После 1945. Латентность как источник настоящего (Гумбрехт) - страница 165

Меня раздирает чувство, что холст, несмотря на все неудержимое притяжение, которое он излучает, отталкивает меня. Иногда картина может выражать внутреннюю жизнь, которую я не могу расшифровать; в какие-то моменты она выглядит как непроницаемая поверхность минерала. Это как вихрь, который приятно втягивает меня в глубокое убежище, запуская во мне мысли и чувства, далеко уносящие меня от тех, на которых я был сосредоточен. После двадцати лет неравномерного художественного эксперимента, нищеты и злоупотребления алкоголем Джексон Поллок в середине и конце 1940-х годов наконец находит тот способ живописи, который его удовлетворяет – и который почти сразу же приносит ему успех:

Живопись моя не приходит с мольберта. Я почти никогда не натягиваю холст до начала работы. Предпочитаю прибивать ненатянутый холст к стене или полу. Мне нужно сопротивление твердой поверхности. На полу мне свободней. Я чувствую себя ближе к картине, частью ее самой, поскольку теперь я могу ходить по ней, работать со всех четырех сторон и буквально быть в картине ‹…›.

Когда я рисую, я не сознаю, что делаю. Только после короткого периода «знакомства» я начинаю понимать, о чем это я думаю. Я не боюсь что-то менять в картине, уничтожить образ и т. д., потому что у картины своя собственная жизнь. Я стараюсь дать ей проступить. Только если я теряю контакт с картиной, у меня получается мешанина. А так весь этот процесс – чистая гармония, легчайший взаимообмен, и картина отлично получается[204].

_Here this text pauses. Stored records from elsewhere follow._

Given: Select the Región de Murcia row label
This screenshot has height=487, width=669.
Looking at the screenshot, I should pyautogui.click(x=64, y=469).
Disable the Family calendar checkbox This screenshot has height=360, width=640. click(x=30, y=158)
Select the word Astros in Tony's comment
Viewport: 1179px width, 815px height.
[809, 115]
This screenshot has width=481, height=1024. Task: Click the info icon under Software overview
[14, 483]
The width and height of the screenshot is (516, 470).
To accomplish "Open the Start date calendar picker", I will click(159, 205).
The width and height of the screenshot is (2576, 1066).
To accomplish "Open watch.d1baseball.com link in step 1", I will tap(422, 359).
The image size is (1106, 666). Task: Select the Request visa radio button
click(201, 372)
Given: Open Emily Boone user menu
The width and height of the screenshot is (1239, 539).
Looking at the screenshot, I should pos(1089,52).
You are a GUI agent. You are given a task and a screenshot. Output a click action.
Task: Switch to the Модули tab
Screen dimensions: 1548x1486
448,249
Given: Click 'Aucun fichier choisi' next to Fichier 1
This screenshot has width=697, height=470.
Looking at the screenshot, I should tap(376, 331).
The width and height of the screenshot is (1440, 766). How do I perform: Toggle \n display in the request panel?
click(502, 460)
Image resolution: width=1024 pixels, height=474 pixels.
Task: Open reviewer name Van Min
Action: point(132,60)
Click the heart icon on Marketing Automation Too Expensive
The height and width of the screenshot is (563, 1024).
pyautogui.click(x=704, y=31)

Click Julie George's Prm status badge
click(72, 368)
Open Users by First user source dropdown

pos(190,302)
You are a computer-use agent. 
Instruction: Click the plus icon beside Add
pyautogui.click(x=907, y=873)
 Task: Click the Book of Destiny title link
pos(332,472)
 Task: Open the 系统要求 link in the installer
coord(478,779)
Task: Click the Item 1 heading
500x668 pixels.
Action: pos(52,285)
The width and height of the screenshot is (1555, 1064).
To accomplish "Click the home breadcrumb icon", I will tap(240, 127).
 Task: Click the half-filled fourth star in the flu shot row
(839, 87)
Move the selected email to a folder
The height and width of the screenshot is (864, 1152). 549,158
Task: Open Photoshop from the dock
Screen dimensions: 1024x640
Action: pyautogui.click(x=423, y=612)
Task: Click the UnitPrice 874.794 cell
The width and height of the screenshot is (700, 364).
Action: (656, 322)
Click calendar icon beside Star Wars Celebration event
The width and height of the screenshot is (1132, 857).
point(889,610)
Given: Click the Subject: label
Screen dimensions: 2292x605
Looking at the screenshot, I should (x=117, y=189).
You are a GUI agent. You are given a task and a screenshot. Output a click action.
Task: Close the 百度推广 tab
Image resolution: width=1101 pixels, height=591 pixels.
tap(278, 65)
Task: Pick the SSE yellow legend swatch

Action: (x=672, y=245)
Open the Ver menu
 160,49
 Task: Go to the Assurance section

Главное слово в этом отрывке напечатано курсивом – все дело в том, чтобы быть в картине во время процесса ее появления. Поллок, возможно, и не был первым художником, практиковавшим то, что мы называем «живописью действия», но никто не смог вытянуть из нее больше энергии, чем он. Потому что быть «в» картине означает трансформировать множественные моменты перехода (настоящего старого хронотопа) в единое, расширенное время творчества, в котором функцию художника берет на себя «своя собственная жизнь», которая обитает в картине. Расширенный момент, в котором настоящее останавливается и расширяется, кажется мне еще одной морщиной во времени – той, что протягивается к нам из середины XX века. Это то настоящее, в котором самые архаичные аспекты живописи совпадают с самыми энергичными импульсами авангарда.

Но если морщина времени в стихотворении Яноша Пилинского – это морщина обездвиженности, страдания и смерти, то складка работ Джексона Поллока, связанная еще и с безличным временем творчества, – морщина экстаза. Такую уверенность дает и то глубоко измененное состояние, в котором Поллок распределял свою краску по холсту, но также и то, какое влияние его картины имели на множество людей, открывавшихся их всепобеждающей силе. Более того, концепция экстаза помогает схватить еще и то специфическое состояние исторического контекста, в рамках которого жил и работал Поллок. Совершенно очевидно, насколько социализм (существовавший в основном в качестве утопической идеологии) и капитализм (который существует как действие и движение на все убыстряющейся скорости) зависели от старого хронотопа прогресса, перехода и отдаления от прошлого. В узловатых связях между стихотворением Пилинского «Апокриф» и событиями венгерской революции становится очевидным, что именно в условиях социализма этот хронотоп впервые выказал знаки своего разрушения, а именно когда его открытое будущее стало тесным, перегруженным, забитым и в конце концов закрылось. Может ли быть, что соответствующий риск распада (на самом деле это судьба) постигнет и капитализм – и, возможно, уже скоро – в результате его безграничного, экстатического скоростного движения ко все более открытому будущему? Может ли финансовый кризис, в котором мы живем сегодня и который никто не в силах исправить, кроме как занимая еще больше денег (и тем самым еще больше ухудшая положение), – может ли этот кризис разгоряченного ускорения быть тем капиталистическим саморазрушением, что станет эквивалентом социалистического застоя, начавшегося в 1980-х?